Marco A. Orozco Zuarth
Rosario Castellanos no escribió desde el privilegio, ni desde la comodidad de la indiferencia.
Su obra nace de una herida histórica y de una conciencia lúcida, tejida con las fibras de la injusticia, la exclusión y el silencio. En ella, el lenguaje no es adorno ni artificio, sino un arma crítica, una forma de iluminar el baldío -ese terreno entre lo que fue y lo que debería ser- y devolverle la voz a quienes fueron relegados al margen: mujeres, indígenas, niñas, pueblos enteros.
Su literatura no sólo narra: interroga.
Desde Balún Canán hasta Ciudad Real, pasando por la poesía y el ensayo, Castellanos despliega una mirada que abraza lo íntimo y lo colectivo. Su voz se alza desde la espesura de Comitán, donde aprendió que las jerarquías no eran abstractas, sino reales y feroces.

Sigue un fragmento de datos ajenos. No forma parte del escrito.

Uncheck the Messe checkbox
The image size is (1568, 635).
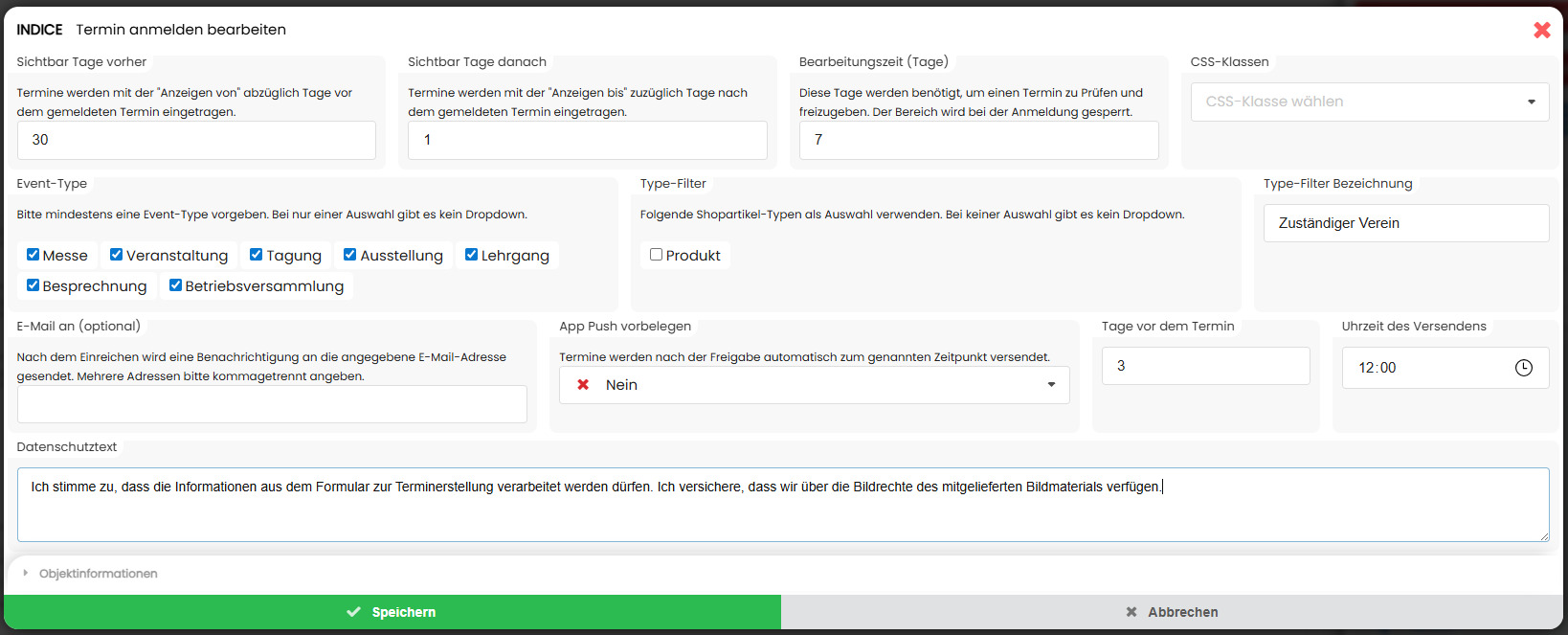[x=34, y=255]
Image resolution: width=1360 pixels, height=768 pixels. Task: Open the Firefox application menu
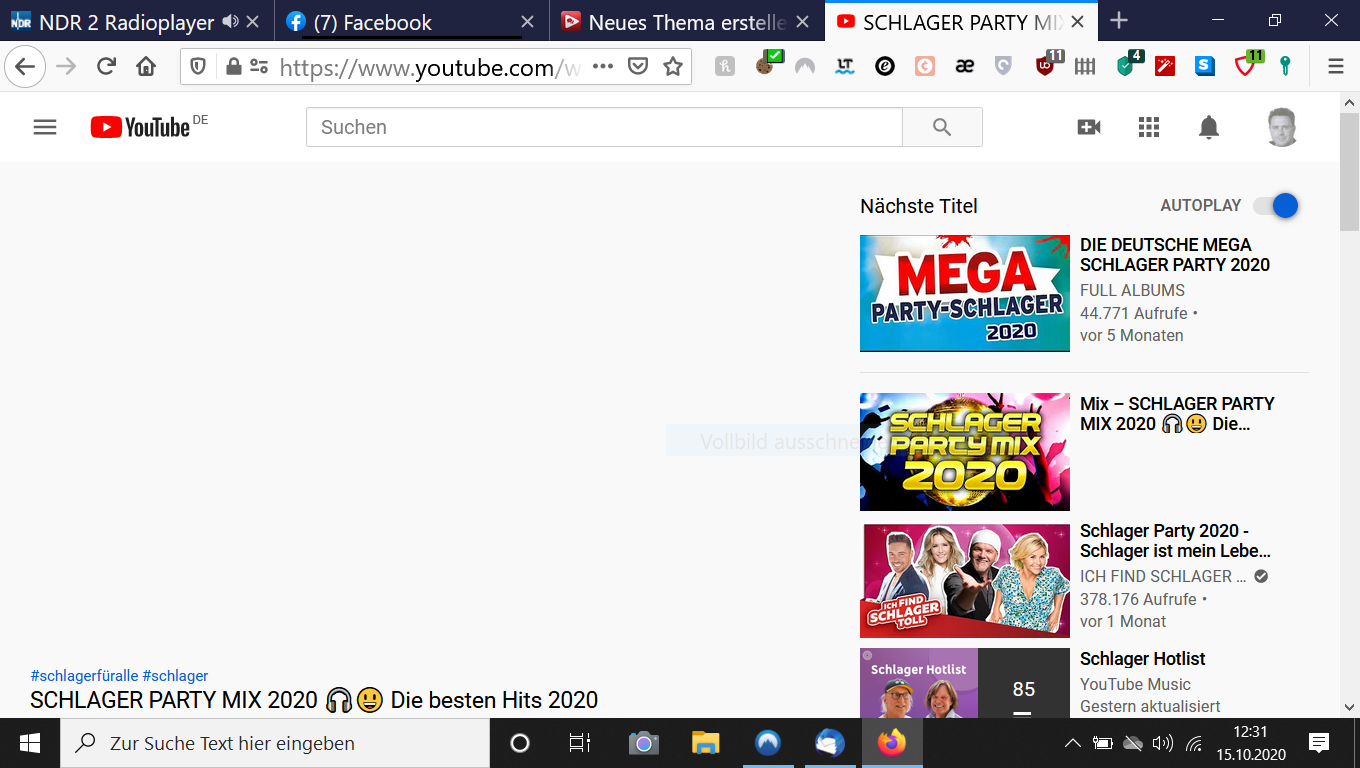(x=1335, y=67)
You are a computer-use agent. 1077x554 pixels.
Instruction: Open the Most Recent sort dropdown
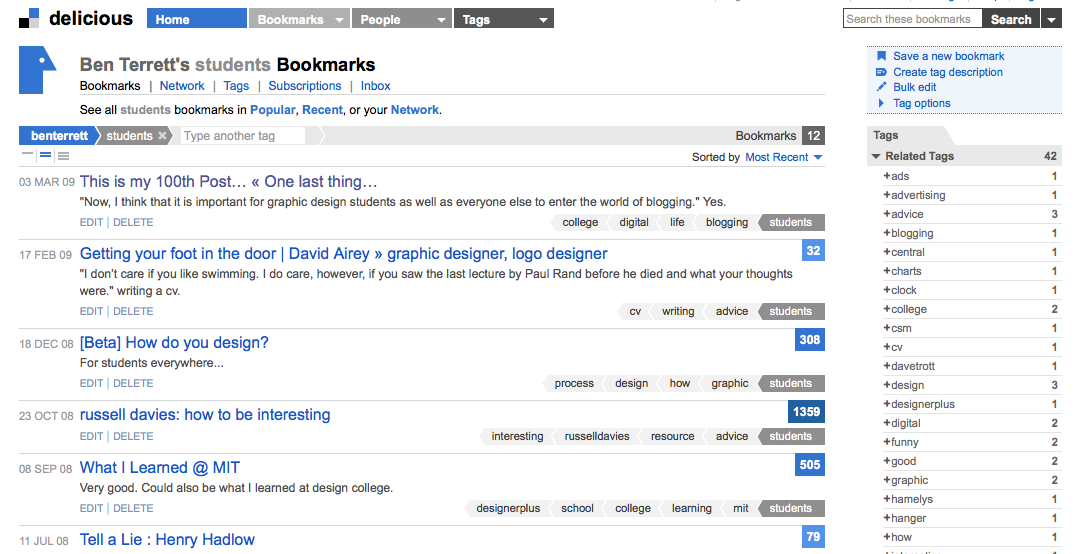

En sus letras resuenan los recuerdos de una infancia observadora y de una adultez comprometida. Denuncia el patriarcado sin victimismo, el racismo sin concesiones, y los sistemas de poder con una lucidez que aún incomoda.
A cien años de su nacimiento, Castellanos sigue ardiendo en las palabras que nos dejó: no como llama decorativa, sino como fuego necesario.